*** Opening Available records ***

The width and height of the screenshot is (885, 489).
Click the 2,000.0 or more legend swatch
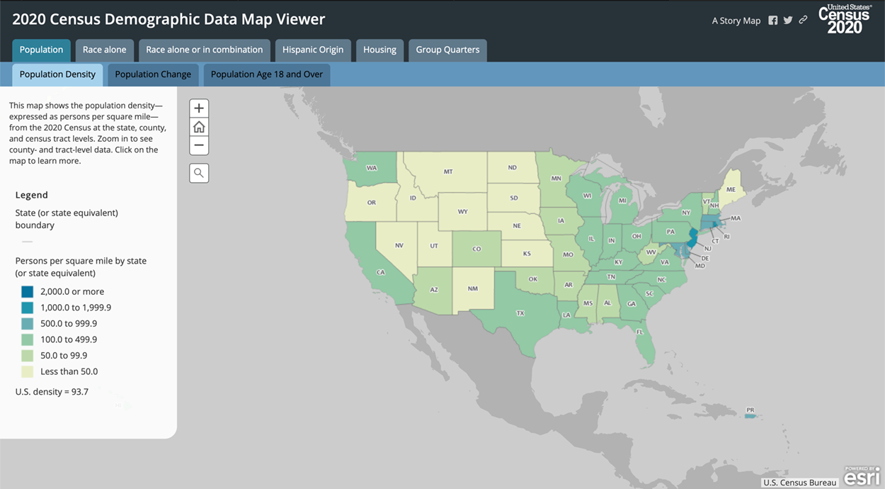coord(27,291)
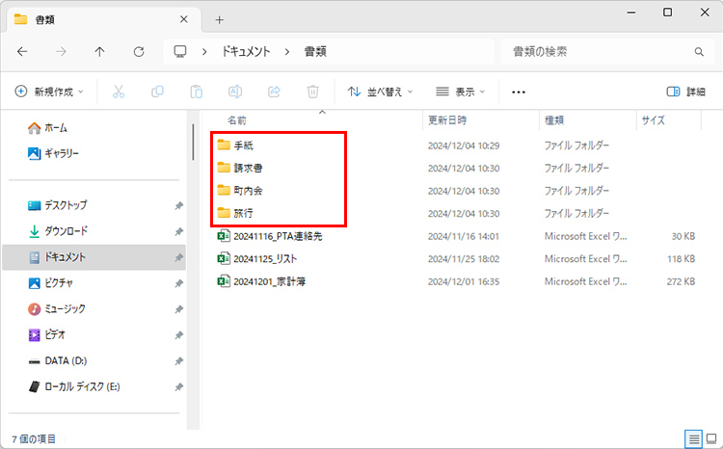
Task: Switch to details view icon in status bar
Action: click(x=692, y=438)
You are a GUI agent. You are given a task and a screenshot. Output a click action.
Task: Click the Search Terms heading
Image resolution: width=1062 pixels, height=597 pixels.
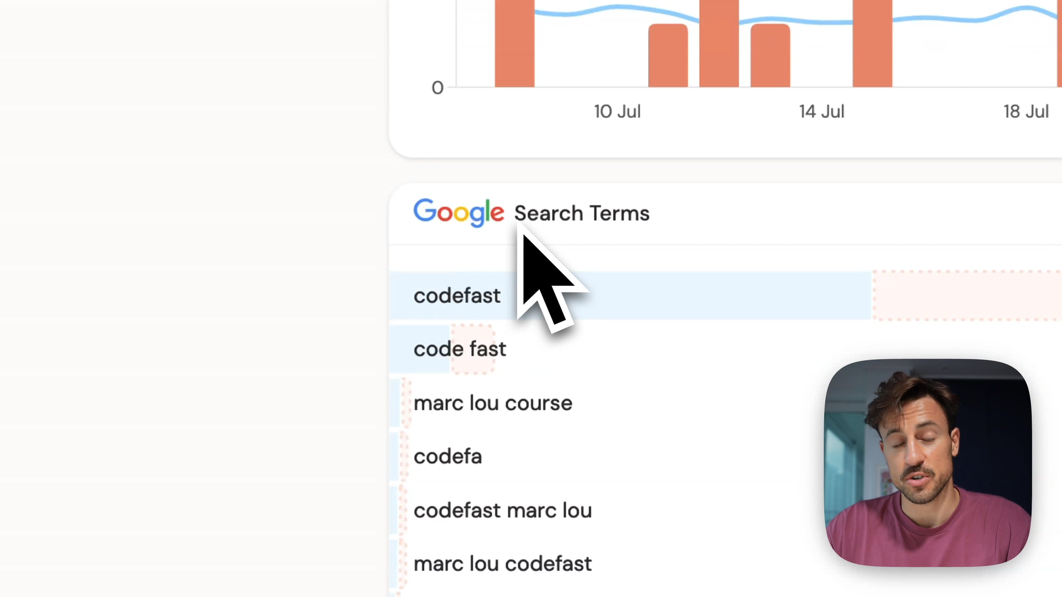(582, 213)
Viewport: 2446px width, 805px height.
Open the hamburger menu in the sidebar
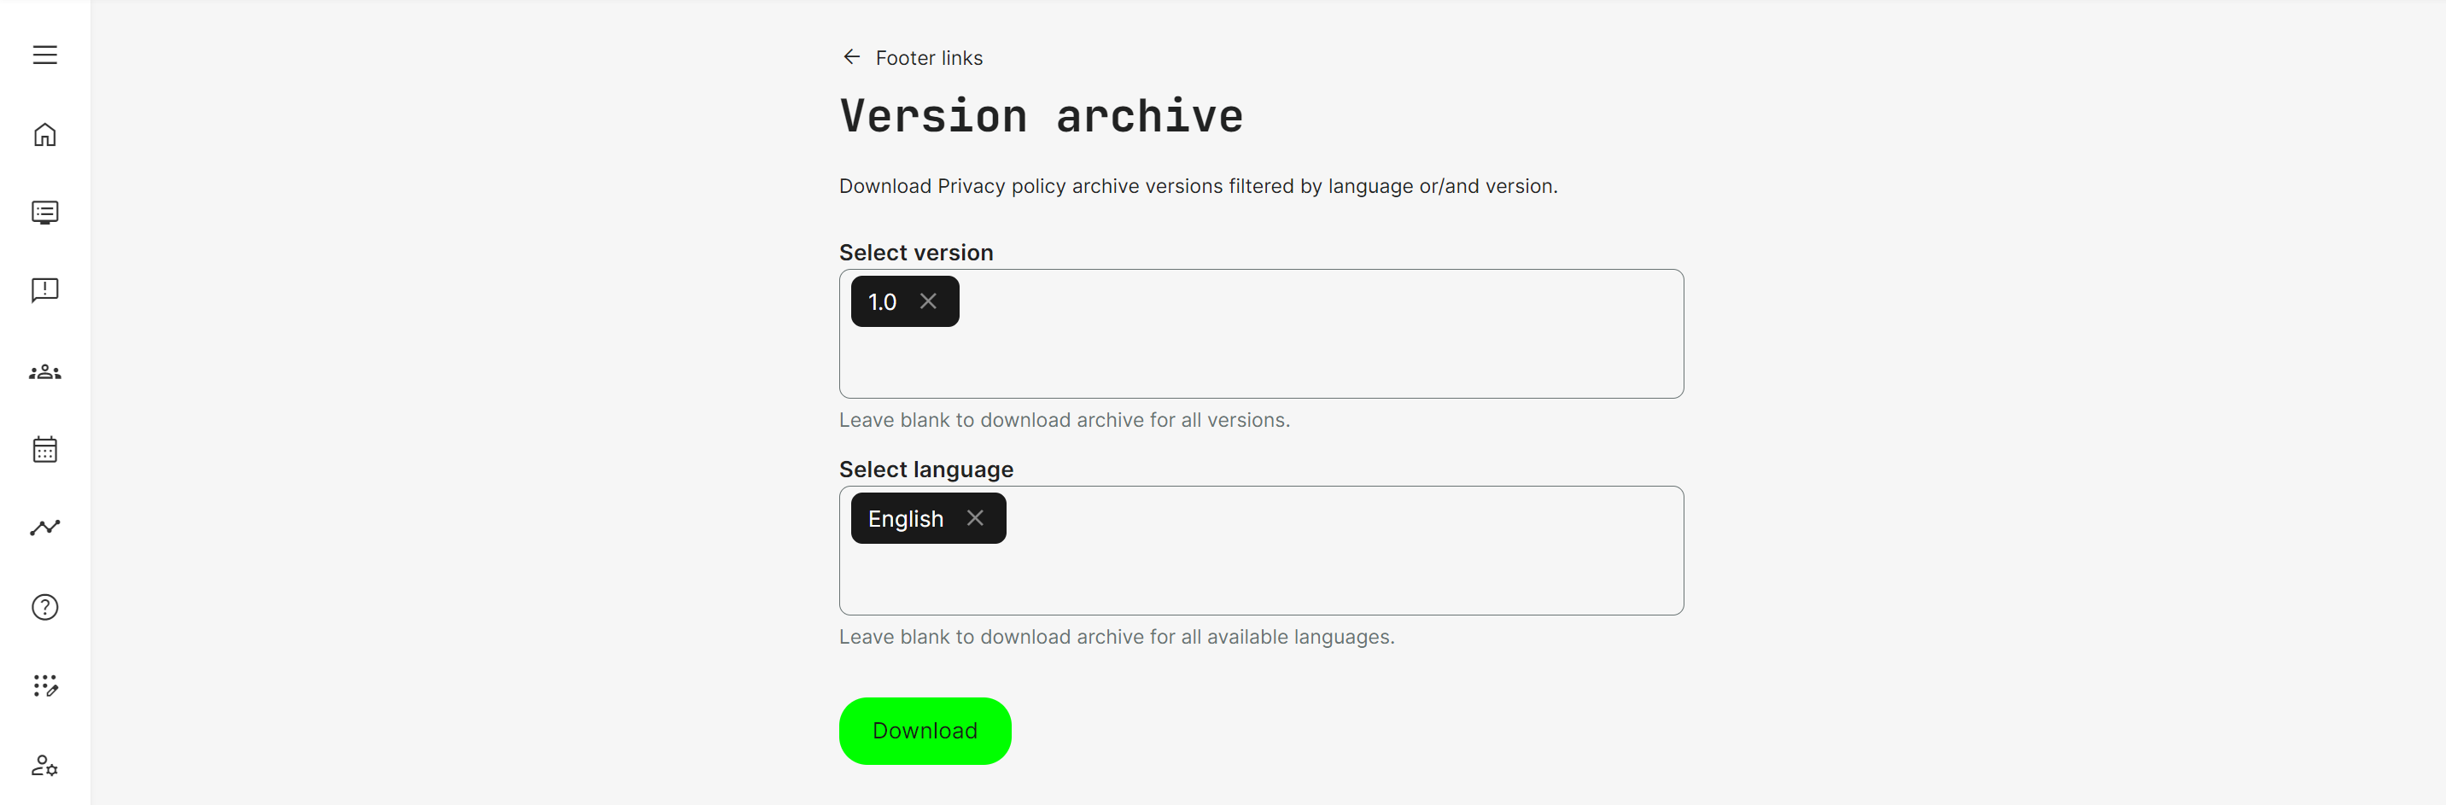click(45, 55)
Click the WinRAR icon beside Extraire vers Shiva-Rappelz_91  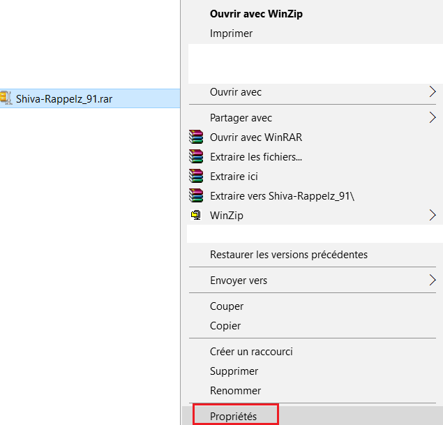click(196, 195)
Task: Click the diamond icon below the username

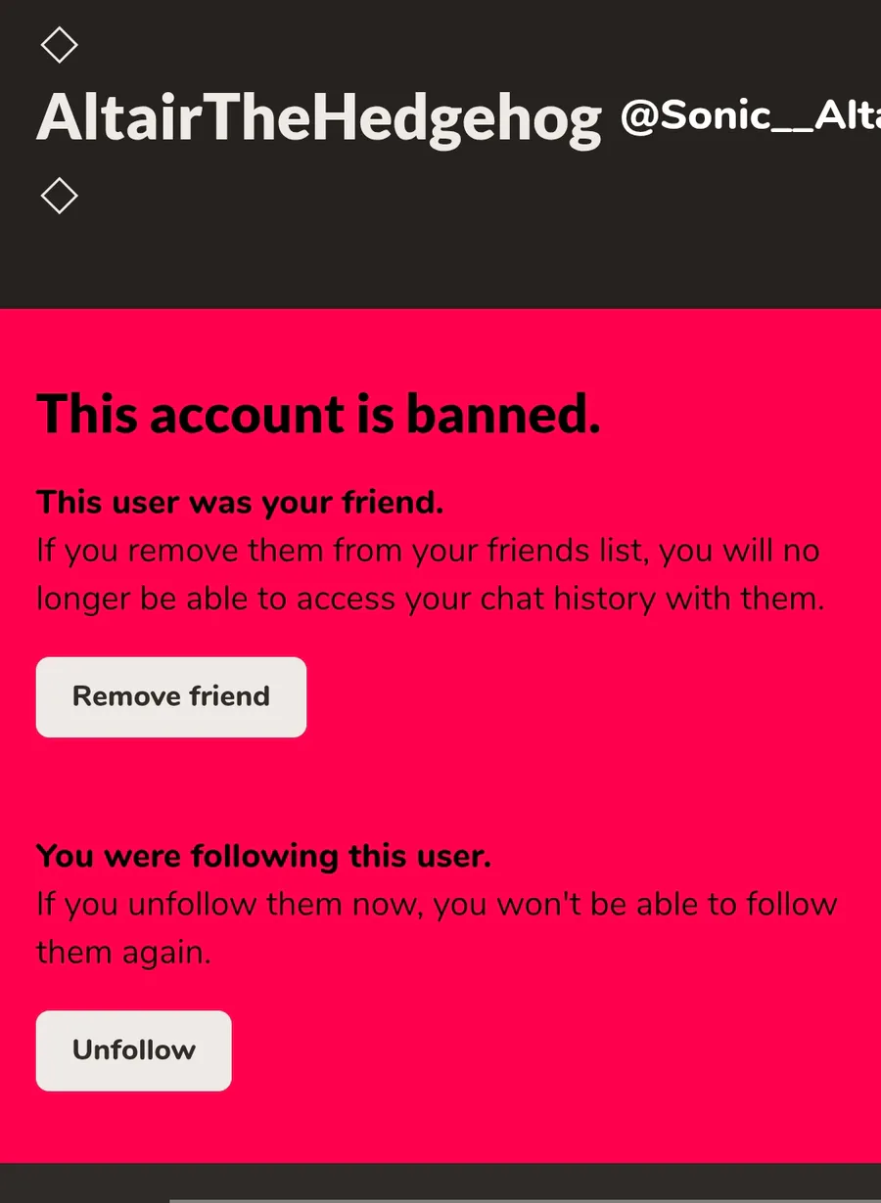Action: (59, 196)
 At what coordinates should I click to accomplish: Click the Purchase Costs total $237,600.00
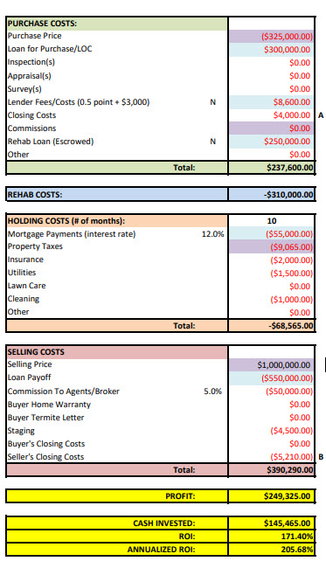[x=271, y=168]
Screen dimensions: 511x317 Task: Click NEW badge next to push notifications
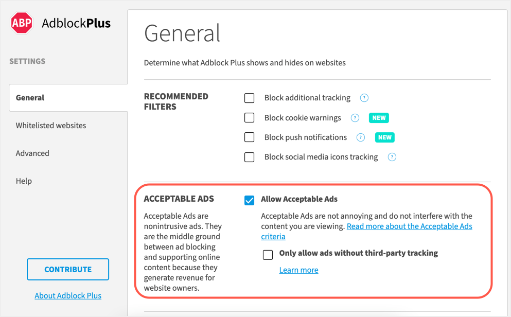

*** Closing Available records ***

Work instruction: Report each line of the material in which the string "screenshot" occurs.

Finished exercise:
The width and height of the screenshot is (885, 489).
You are a GUI agent. You are given a task and a screenshot. Output a click action.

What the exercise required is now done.